Если принять эти тезисы, то все дальнейшие действия Сталина выглядят вполне логично. Действительно, если у тебя бесконечно отсталая страна с дремучим населением, не понимающим великой цели, и культурой, продуцирующей отсталость, а вовне — враждебное окружение, то ничего, кроме принудительного труда, концлагерей, массовых убийств и экспроприаций, не остается. Ну и древневосточно-средневековые методы являются не архаикой, а просто объекты воздействия «по-другому не понимают». Каждое же рядовое техническое достижение, вроде радиоточки, выступает объектом карго-культа.
Придерживался ли сам Сталин этой доктрины «Белого Конго» и использовал ли он её в качестве оправдания для своего репрессивного режима? Безусловно, да. Вчитаемся, к примеру, в его речь перед выпускниками военных академий Красной армии 5 мая 1935 года:
«Вы знаете, что мы получили в наследство от старого времени отсталую технически и полунищую, разоренную страну. Разоренная четырьмя годами империалистической войны, повторно разоренная тремя годами гражданской войны, страна с полуграмотным населением, с низкой техникой, с отдельными оазисами промышленности, тонувшими среди моря мельчайших крестьянских хозяйств, — вот какую страну получили мы в наследство от прошлого. Задача состояла в том, чтобы эту страну перевести с рельс Средневековья и темноты на рельсы современной индустрии и машинизированного сельского хозяйства. Задача, как видите, серьёзная и трудная. Вопрос стоял так: либо мы эту задачу разрешим в кратчайший срок и укрепим в нашей стране социализм, либо мы её не разрешим, и тогда наша страна — слабая технически и тёмная в культурном отношении — растеряет свою независимость и превратится в объект игры империалистических держав.

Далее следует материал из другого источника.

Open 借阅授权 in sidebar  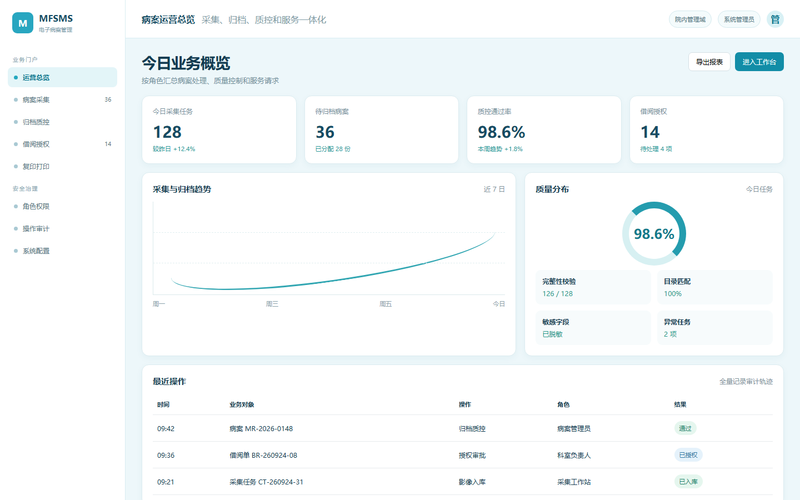pyautogui.click(x=62, y=144)
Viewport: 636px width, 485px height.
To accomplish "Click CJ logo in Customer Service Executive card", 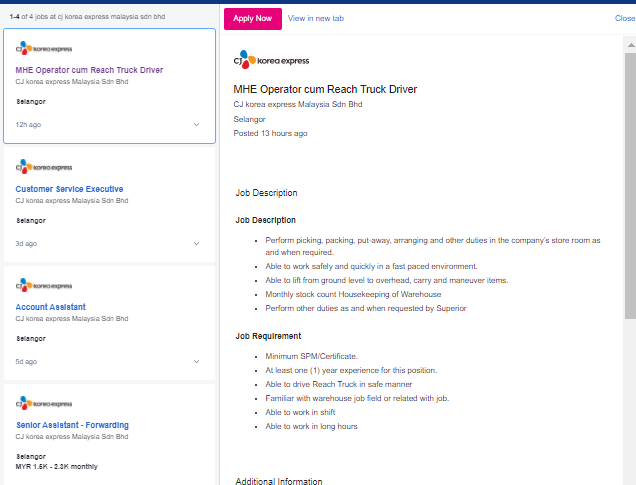I will (44, 167).
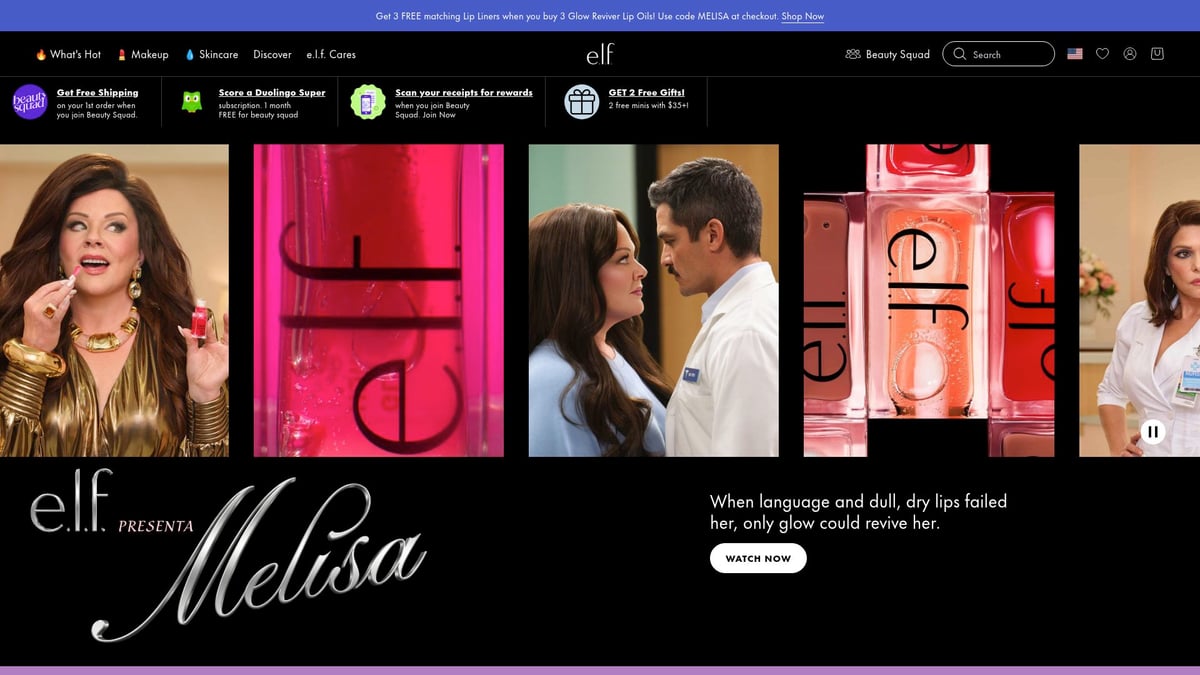Screen dimensions: 1200x675
Task: Click the gift box icon for 2 free gifts
Action: [581, 101]
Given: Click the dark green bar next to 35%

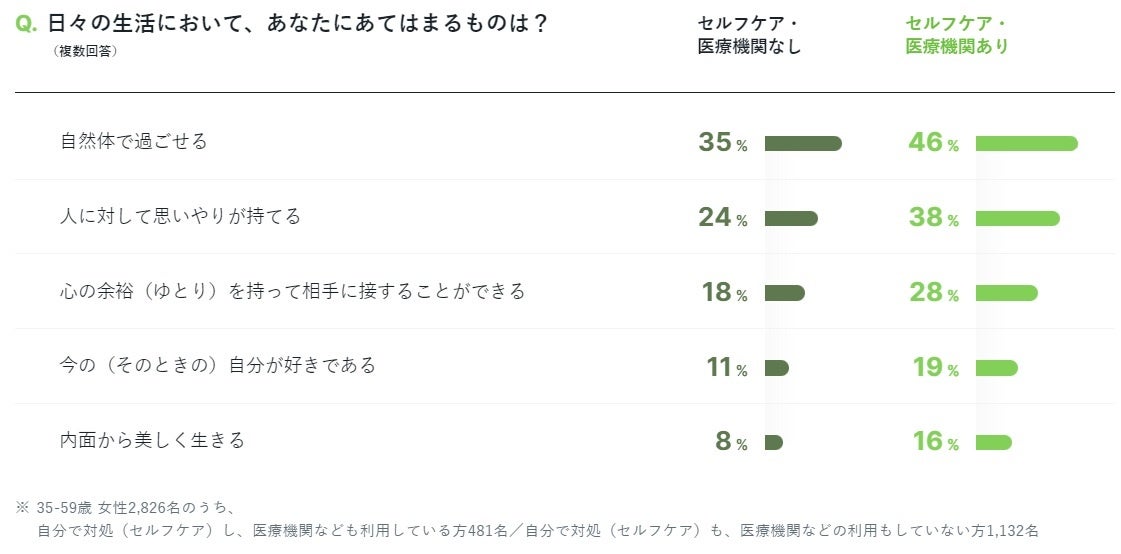Looking at the screenshot, I should coord(803,143).
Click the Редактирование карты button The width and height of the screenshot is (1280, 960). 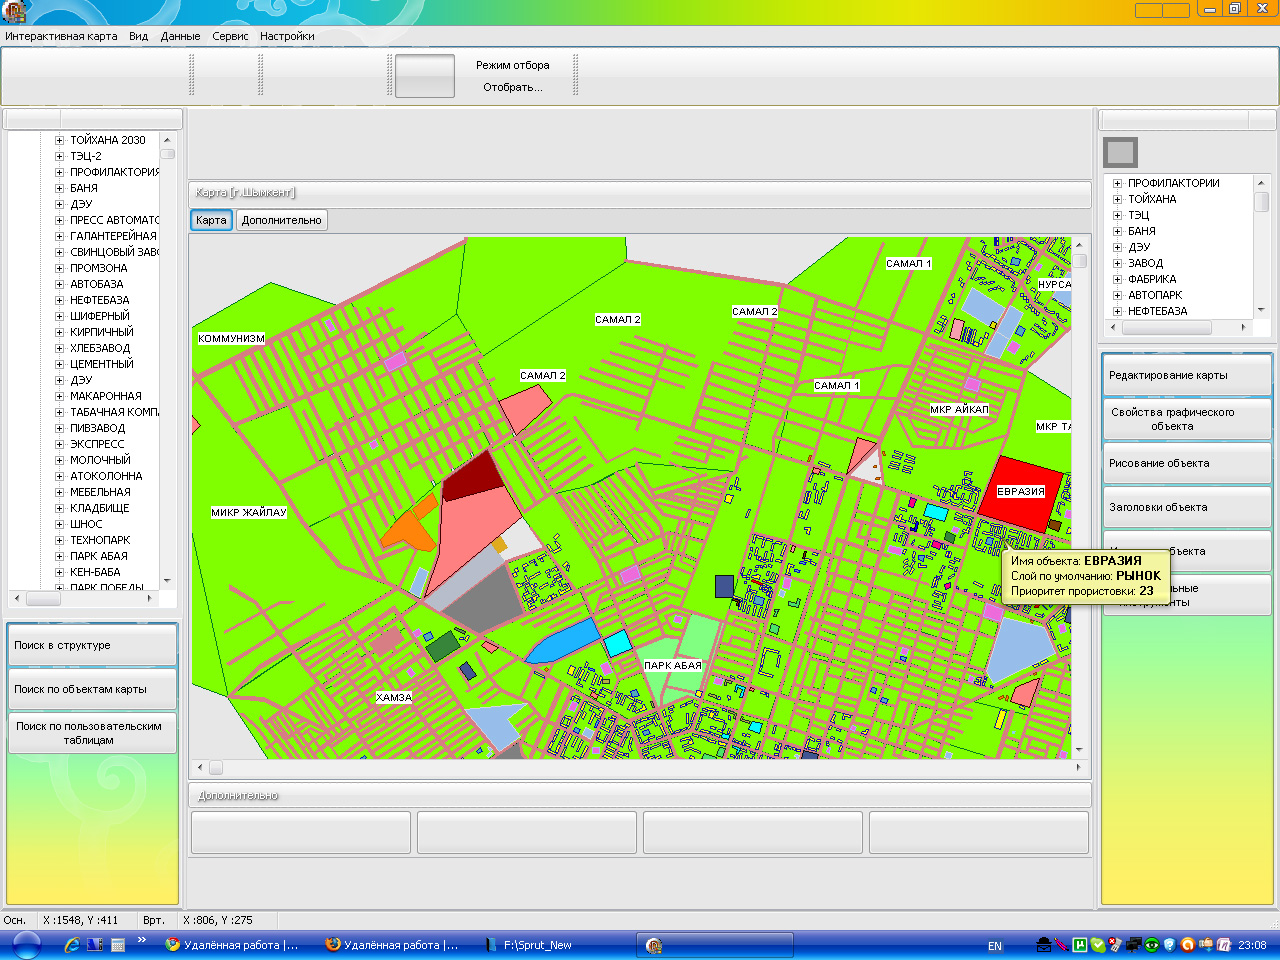click(1186, 375)
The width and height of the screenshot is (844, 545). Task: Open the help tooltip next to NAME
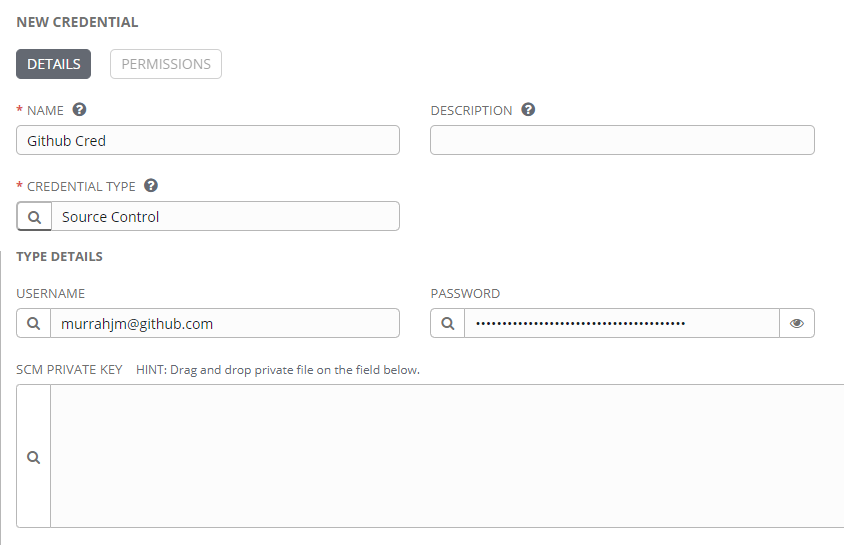tap(79, 110)
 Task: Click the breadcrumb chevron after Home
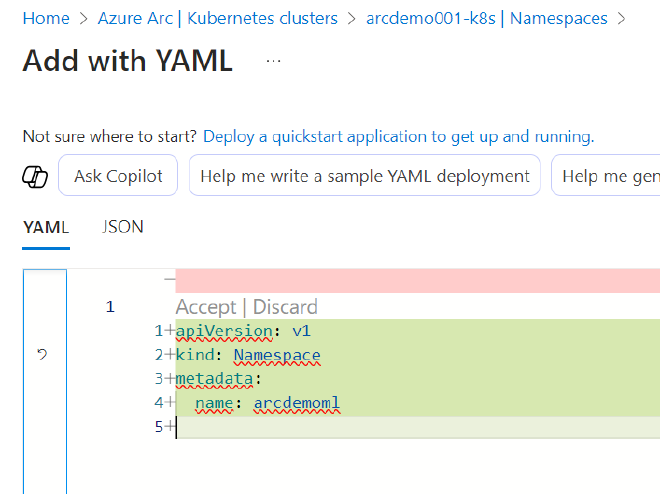pyautogui.click(x=84, y=19)
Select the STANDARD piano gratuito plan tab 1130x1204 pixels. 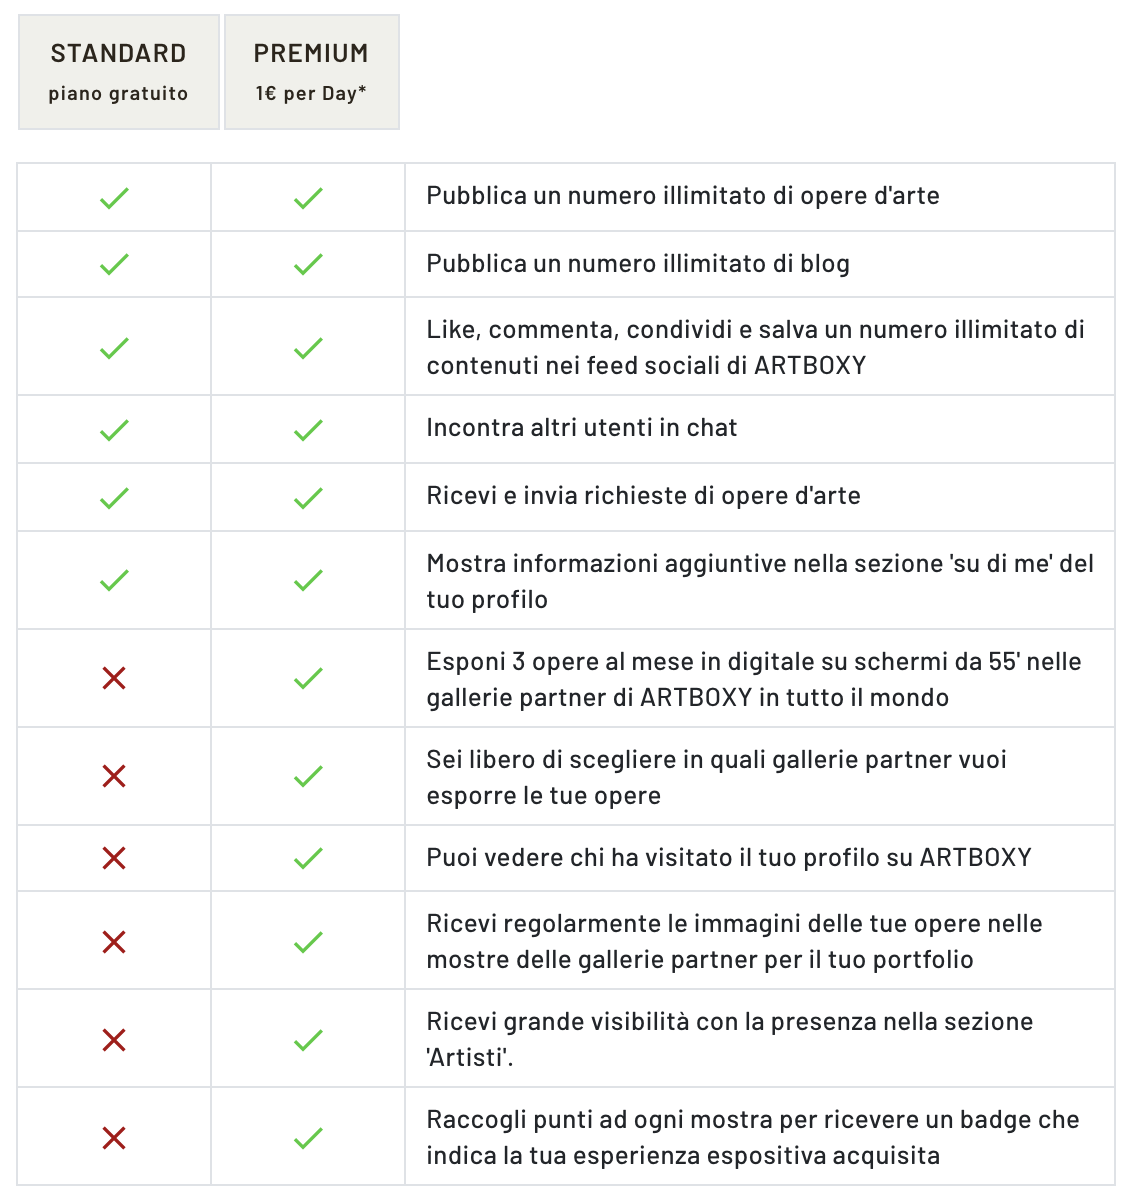pyautogui.click(x=119, y=72)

Наша страна переживала тогда период жесточайшего голода в области техники. Не хватало машин для индустрии. Не было машин для сельского хозяйства. Не было машин для транспорта. Не было той элементарной технической базы, без чего немыслимо индустриальное преобразование страны. Были только отдельные предпосылки для создания такой базы. Надо было создать первоклассную индустрию. Надо было направить эту индустрию на то, чтобы она была способна реорганизовать технически не только промышленность, но и сельское хозяйство, но и наш железнодорожный транспорт. А для этого надо было пойти на жертвы и навести во всём жесточайшую экономию, надо было экономить и на питании, и на школах, и на мануфактуре, чтобы накопить необходимые средства для создания индустрии. Другого пути для изживания голода в области техники не было» .
В неправленой стенограмме этого выступления встречаются ещё более четкие выражения: «мы страну из состояния голода, страну громадную с маленькими очагами промышленности, полудикую, мелкокрестьянскую, полусредневековую страну, мы эту страну вывели и поставили на новые рельсы; идя на жертвы — это верно».